Diante da beleza contemplada, Pedro manifesta o desejo de ficar por ali: “Mestre, é bom estarmos aqui”. Mas ele “não sabia o que estava dizendo”. Pensava que era suficiente estar na montanha em oração. Não queria “descer para Nazaré”. As “Nazarés” da vida são o lugar de confronto com aquilo que rezamos no “monte”. Uma oração que não se encarna na realidade, no cotidiano da vida, não faz sentido. É oca, vazia, alienante como os ídolos que são um “nada” (1Cor 8,4; Sl 96,5). Buscamos a Deus para enfrentar os embates da vida e estes nos fazem buscar a Deus.

Além do mais, Pedro pensou em três tendas iguais. Não soube distinguir o rosto do Senhor. Moisés e Elias não estavam no mesmo nível de Jesus. Seus rostos não resplandeciam. É preciso distinguir o rosto do Senhor. A palavra do Pai é reveladora do seu Filho: alguém a quem se deve escutar: “Este é o meu Filho, o Eleito; ouvi-o” (Lc 9,35). Jesus deve ser sempre ouvido. Nossas decisões, atitudes, gestos devem se inspirar nele.

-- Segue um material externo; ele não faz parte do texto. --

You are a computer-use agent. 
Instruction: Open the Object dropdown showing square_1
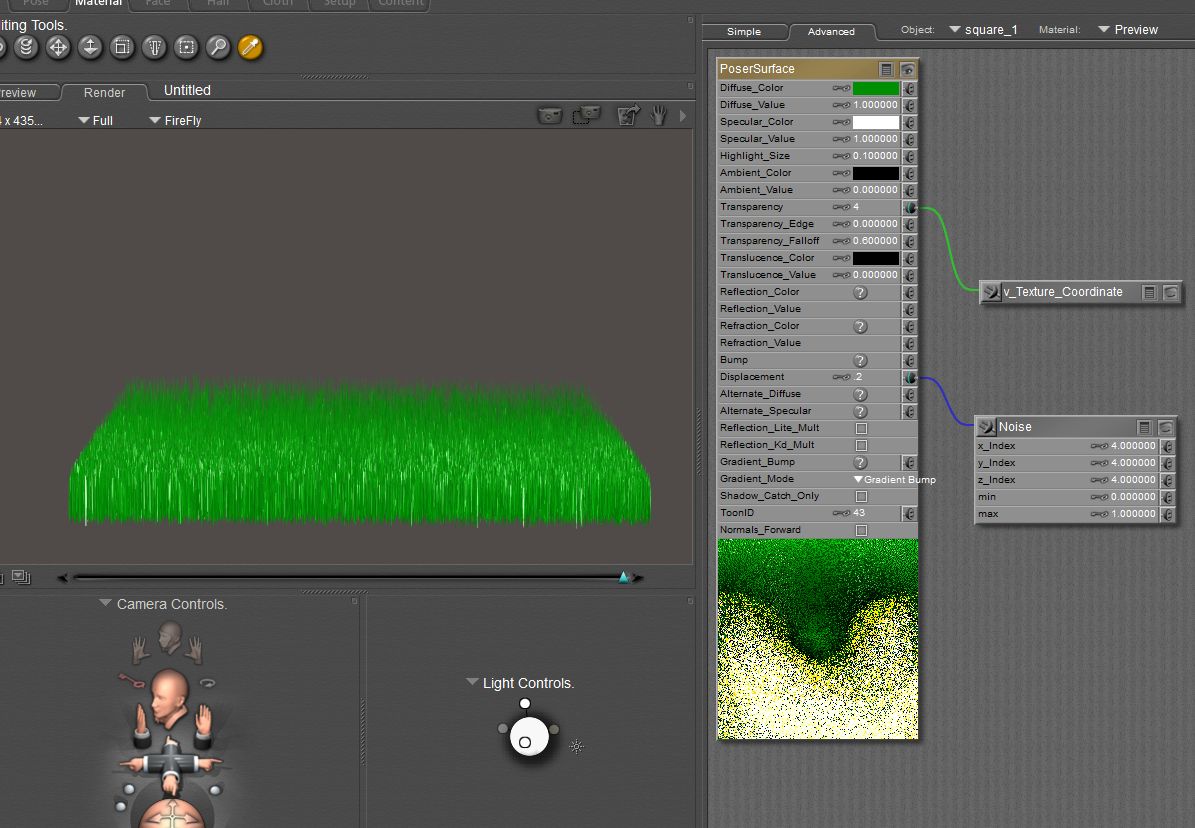coord(983,30)
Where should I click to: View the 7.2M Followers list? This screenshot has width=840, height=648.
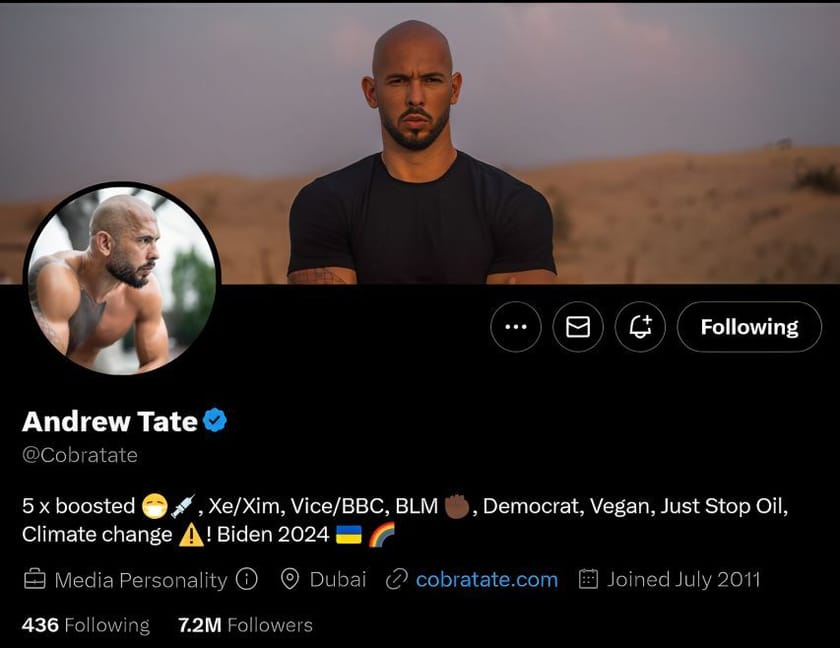[x=245, y=625]
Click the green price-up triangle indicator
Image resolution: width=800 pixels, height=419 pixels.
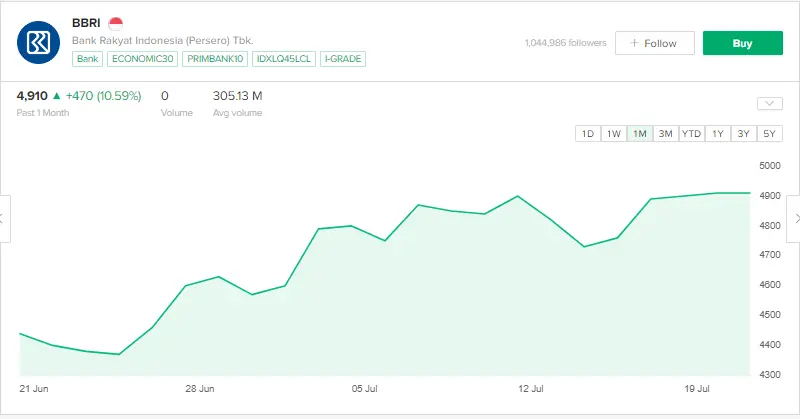[x=57, y=96]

O rosto transfigurado de Jesus nos leva a pensar nos rostos desfigurados de tantos sofredores, oprimidos, esquecidos, “invisíveis”, marginalizados, vítimas das tragédias-crime. Sobretudo de rostos de jovens violentados, assassinados, desencaminhados, desesperançados, usados, desiludidos. Os rostos dos idosos abandonados, maltratados, incompreendidos, desprezados. O rosto da Mãe Terra, envenenada, maltratada, sucateada. Tanto a Casa Comum como as pessoas esperam por uma reconfiguração à imagem de Jesus. Essa missão é nossa. Como dar uma figura renovada a esses rostos? O que estamos fazendo?

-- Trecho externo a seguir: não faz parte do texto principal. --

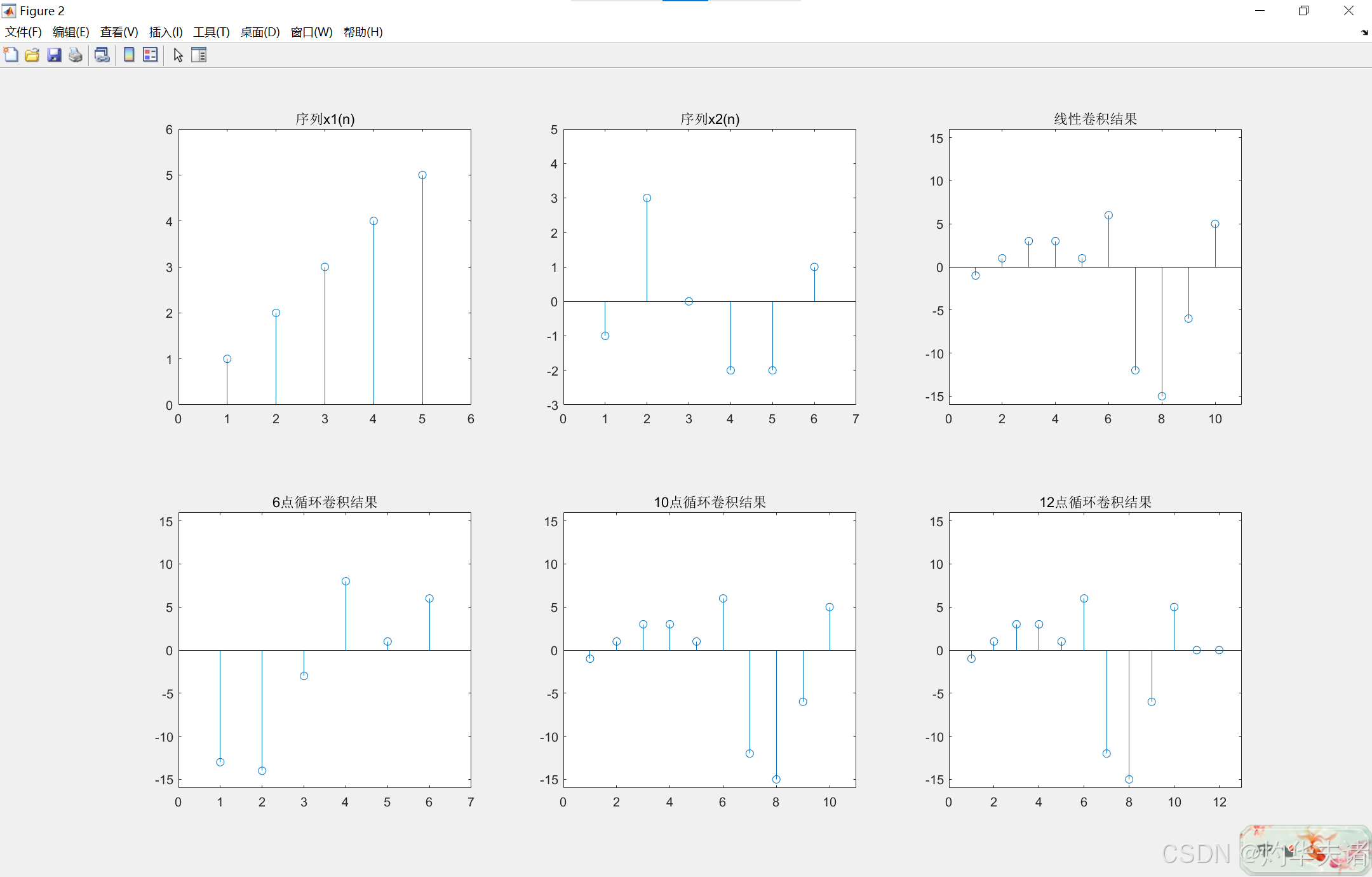Click the Open File folder icon
This screenshot has width=1372, height=877.
click(32, 55)
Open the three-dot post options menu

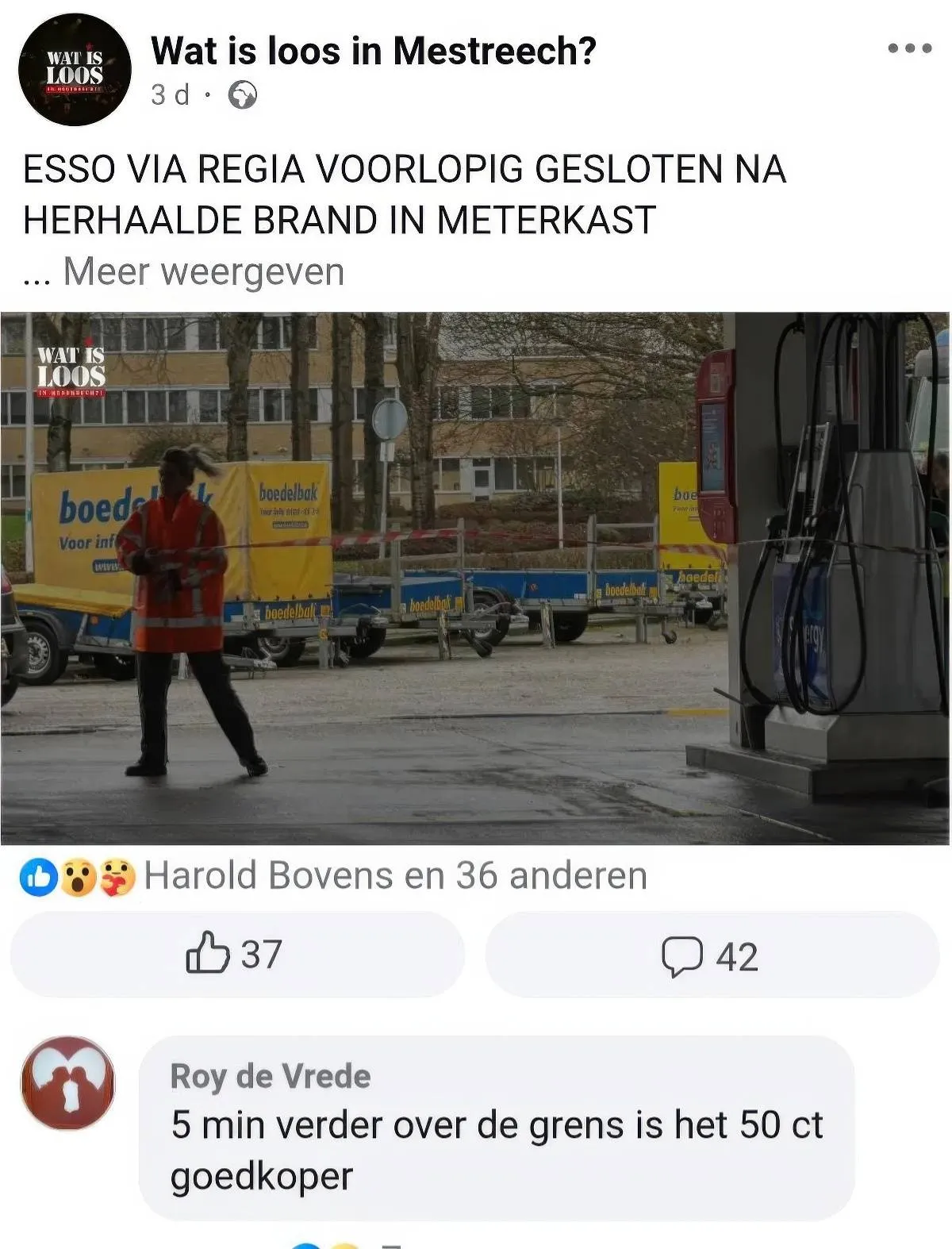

A voz que brota da nuvem confirma Aquele que foi transfigurado: “Este é o meu Filho, o Escolhido. Escutai o que ele diz”. Jesus, transfigurado na montanha, mostrou aos discípulos a beleza de sua interioridade. Habitado pelo Pai e pelo Espírito Santo. Portanto, eles podiam ouvi-lo e segui-lo sem medo, pois é o Filho querido do Pai. Não vão se decepcionar nem se frustrar. É habitado pela divindade e quer transmiti-la àqueles que nele acreditam e o seguem. Quem se compromete com Jesus é tomado por essa Luz e será também transfigurado na ressurreição dos justos.

Ali estavam Moisés e Elias, figuras representativas da Antiga Aliança: a Lei e o Profetismo. A voz do Pai, porém, não pede para ouvi-los, e sim, o Filho. Escutar o que Jesus diz é o que dá identidade à fé cristã. Não basta olhar para Jesus. Não basta admirar-nos da vida que ele levou nem do que ele fez. É preciso nos comprometermos com ele, ouvindo e colocando em prática seus ensinamentos. Assumindo em nossa vida a forma de vida de Jesus (cf. Fl 2,5).

A escuta deve ser a primeira atitude do discípulo. Ouvir é interiorizar, colocar dentro do coração aquela realidade que cremos, em que esperamos. No meio da nuvem os discípulos ficaram com medo. E escutaram a “voz” que lhes trouxe conforto e esperança. Assim também ocorre conosco: em tempos nebulosos, e acometidos pelo medo, o Senhor sempre suscitará uma “voz” e pronunciará uma palavra que desperta a esperança e afugenta o medo. Em tempos de proclamação de muitas vozes, há que se retirar ao “monte” para ouvir e discernir a voz do Pai.  Jesus é a voz, a palavra do Pai. Escutemo-lo. Confiemos nele. Ele não nos decepciona!